Like the Dartmouth board packing controversy, the Putnam scandal will be judged in a court of law. Putnam is being sued in a US District court in Maryland according to the case’s consolidated federal complaint, filed in September 2004. Both lawsuits—Putnam’s and Dartmouth’s—are currently in discovery periods, and in both cases, a picture is emerging that cuts into Haldeman’s image as the ethical reformer. The Dartmouth Review has received information that the scandal surrounding the Putnam class action lawsuit—involving market timing and fraud—allegedly continued under the watchful eye of Haldeman, the same man who is leading the controversial reforms at Dartmouth.
Peter Scannell, a resident of Weymouth, Massachusetts, recently contacted The Dartmouth Review about Haldeman’s alleged contemporaneous knowledge of Putnam’s market timing scandal. . . .

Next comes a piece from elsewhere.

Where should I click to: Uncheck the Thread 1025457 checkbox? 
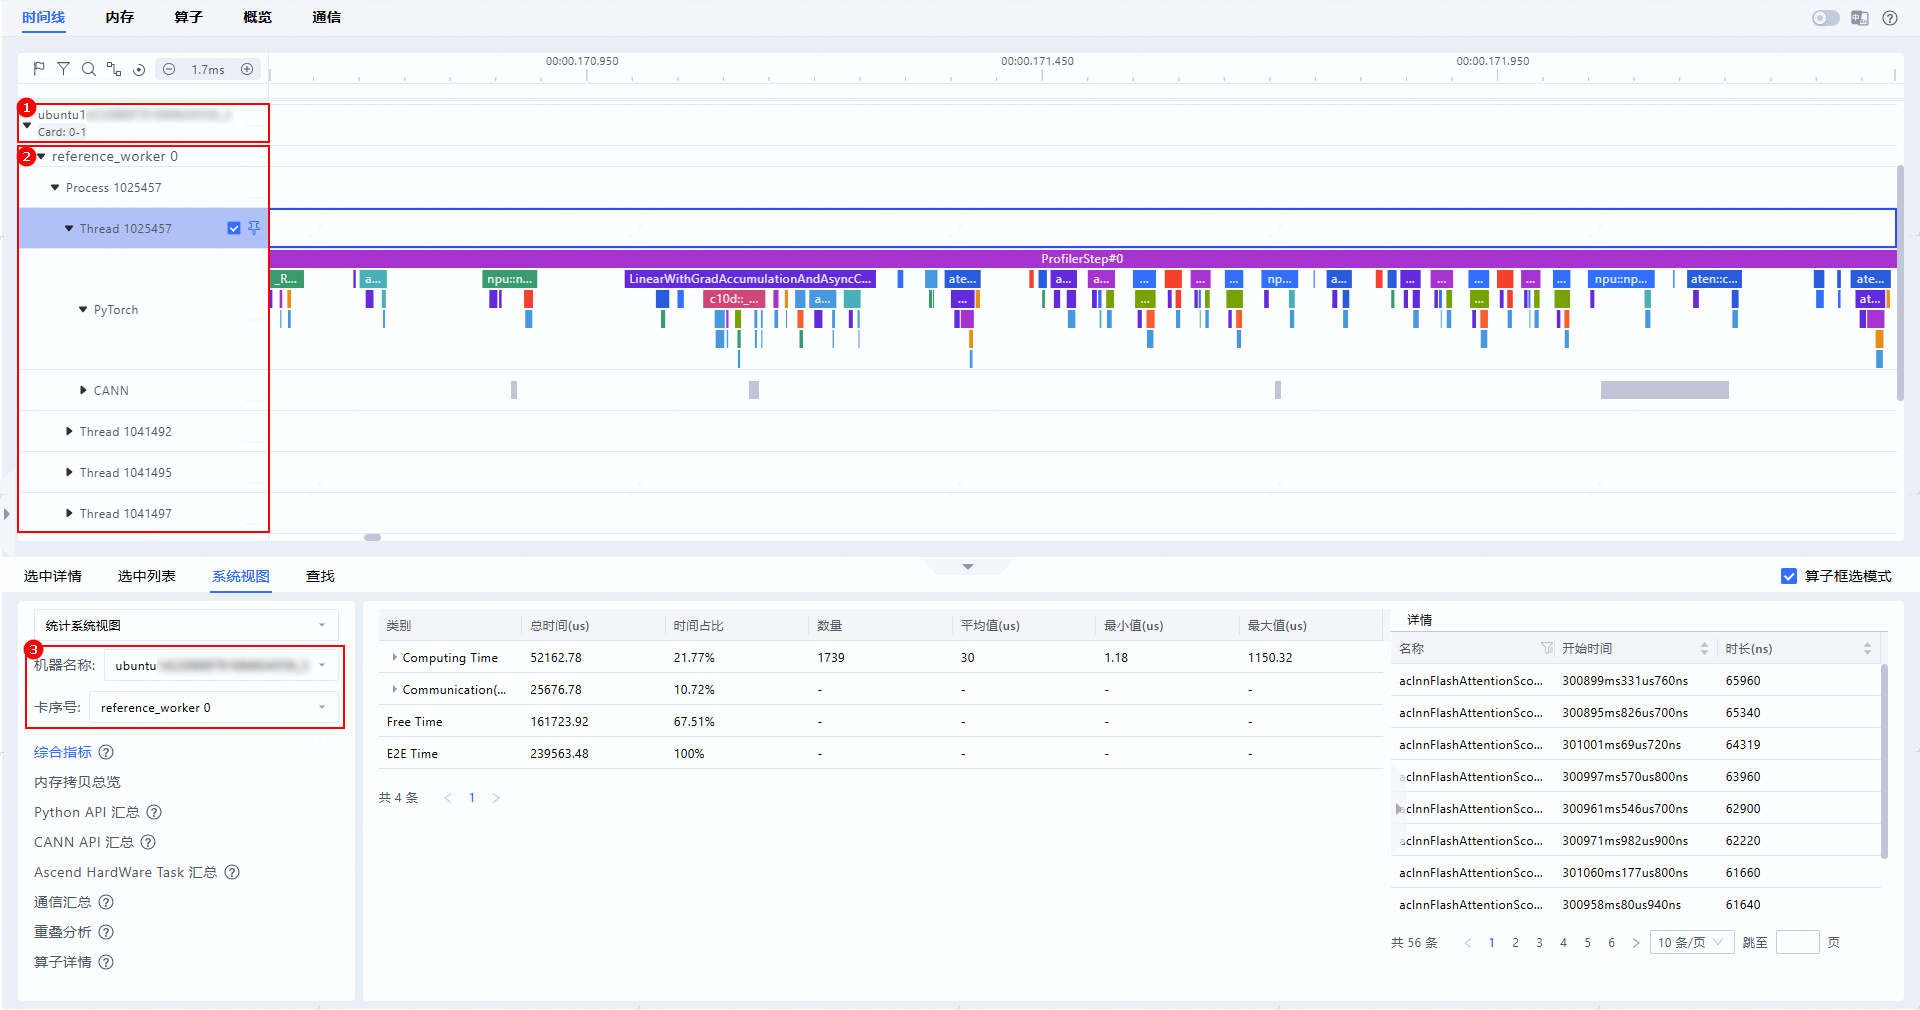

As part of his ongoing investigation of Putnam, Scannell now alleges that Haldeman was aware or should have been aware of the market timing by mutual fund managers which, for a space of time, occurred under his command as the company’s CIO. This is the first time that some of these charges are being made public.
Oh dear, Oh dear. Emily Esfahani-Smith, the author of the article, asks the 64-dollar question: “Is Haldeman now reforming Dartmouth in the same way he governed and ‘reformed’ Putnam?” Anyone concerned about academic governance will want to follow this case. How it turns out will affect not only a small college in New Hampshire but also the prospects for genuine reform at colleges and universities across the country.